§ **Passage shown**:
3. Tail Wagging the Dog . The CAISO was created as part of
the state's failed effort to deregulate the sale and
delivery of electricity in the state. Although many
features of deregulation scheme have long since been
eliminated, the CAISO remains but without oversight
features originally intended by creation of the Electricity
Oversight Board which was intended to oversee the
electricity market and the activities of the CAISO.
Consequently, a nonprofit entity which is subject to
federal law remains in control of much of the state's
transmission grid, the dispatch of electricity, and some
procurement decisions. The state's oversight of the CAISO
is limited to the Senate's confirmation of the five CAISO
board members which are appointed by the Governor.
4. Every Market ? This bill requires that the CAISO secure
concurrence from the CPUC on any "new auction or
market-based mechanism for forward procurement of
electricity or capacity products." The CAISO operates
several markets including a day-ahead market, a 15-minute
market, and is in the process of creating an energy
imbalance market. It is possible that this language could
be broader than intended by the author and pick up nearly
every market tariff and tariff revisions in the CAISO's
operation. To ensure that the bill is focused on the
procurement mechanisms of primary concern, the author and
committee may wish to consider narrowing this provision to
the backstop procurement market at issue.

§ **Explore the material**:
(a) From the bill analysis, return the stretch from "3. Tail Wagging" through "of the CAISO.", word for word.
(b) According to the bill analysis, how many CAISO board members does the Senate confirm, and who appoints them?
(c) Using the bill analysis, explain why the author and committee may wish to narrow the provision requiring CPUC concurrence.

§ **Listed records**:
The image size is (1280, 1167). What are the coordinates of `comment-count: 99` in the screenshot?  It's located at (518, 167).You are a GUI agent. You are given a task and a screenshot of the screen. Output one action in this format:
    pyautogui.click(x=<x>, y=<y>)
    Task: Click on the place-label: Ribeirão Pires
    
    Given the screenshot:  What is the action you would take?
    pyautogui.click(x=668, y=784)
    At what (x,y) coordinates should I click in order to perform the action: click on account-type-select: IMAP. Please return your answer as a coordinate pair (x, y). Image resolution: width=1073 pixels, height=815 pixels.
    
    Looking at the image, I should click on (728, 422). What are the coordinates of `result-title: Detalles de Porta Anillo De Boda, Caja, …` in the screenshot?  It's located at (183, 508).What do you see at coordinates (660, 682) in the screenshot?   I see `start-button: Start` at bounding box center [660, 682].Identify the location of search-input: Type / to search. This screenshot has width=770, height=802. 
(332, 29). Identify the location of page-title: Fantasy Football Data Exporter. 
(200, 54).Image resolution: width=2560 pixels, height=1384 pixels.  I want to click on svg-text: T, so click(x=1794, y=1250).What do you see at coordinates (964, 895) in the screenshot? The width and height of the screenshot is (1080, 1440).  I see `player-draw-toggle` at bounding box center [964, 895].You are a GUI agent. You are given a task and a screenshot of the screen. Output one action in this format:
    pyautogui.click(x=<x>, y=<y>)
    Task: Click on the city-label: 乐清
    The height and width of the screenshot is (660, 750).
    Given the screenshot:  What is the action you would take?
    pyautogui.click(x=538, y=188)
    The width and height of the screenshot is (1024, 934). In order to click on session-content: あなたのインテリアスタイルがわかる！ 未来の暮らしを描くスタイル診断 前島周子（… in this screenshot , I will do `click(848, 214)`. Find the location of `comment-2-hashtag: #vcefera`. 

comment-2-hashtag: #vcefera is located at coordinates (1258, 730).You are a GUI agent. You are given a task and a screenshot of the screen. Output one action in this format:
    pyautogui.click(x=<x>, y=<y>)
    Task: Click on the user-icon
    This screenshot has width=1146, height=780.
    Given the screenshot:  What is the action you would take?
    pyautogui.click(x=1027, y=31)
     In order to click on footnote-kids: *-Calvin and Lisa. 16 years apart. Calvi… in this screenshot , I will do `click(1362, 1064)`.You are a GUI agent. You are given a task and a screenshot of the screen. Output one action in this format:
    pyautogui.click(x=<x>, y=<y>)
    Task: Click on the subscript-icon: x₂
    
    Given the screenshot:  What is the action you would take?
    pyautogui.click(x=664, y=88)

§ **Responses in order**:
(a)
3. Tail Wagging the Dog . The CAISO was created as part of
the state's failed effort to deregulate the sale and
delivery of electricity in the state. Although many
features of deregulation scheme have long since been
eliminated, the CAISO remains but without oversight
features originally intended by creation of the Electricity
Oversight Board which was intended to oversee the
electricity market and the activities of the CAISO.

(b) Five board members, appointed by the Governor.

(c) The phrase "new auction or market-based mechanism" could be broader than the author intended and cover nearly every market tariff and tariff revision in the CAISO's operation. Narrowing it to the backstop procurement market would keep the bill focused on the procurement mechanisms of primary concern.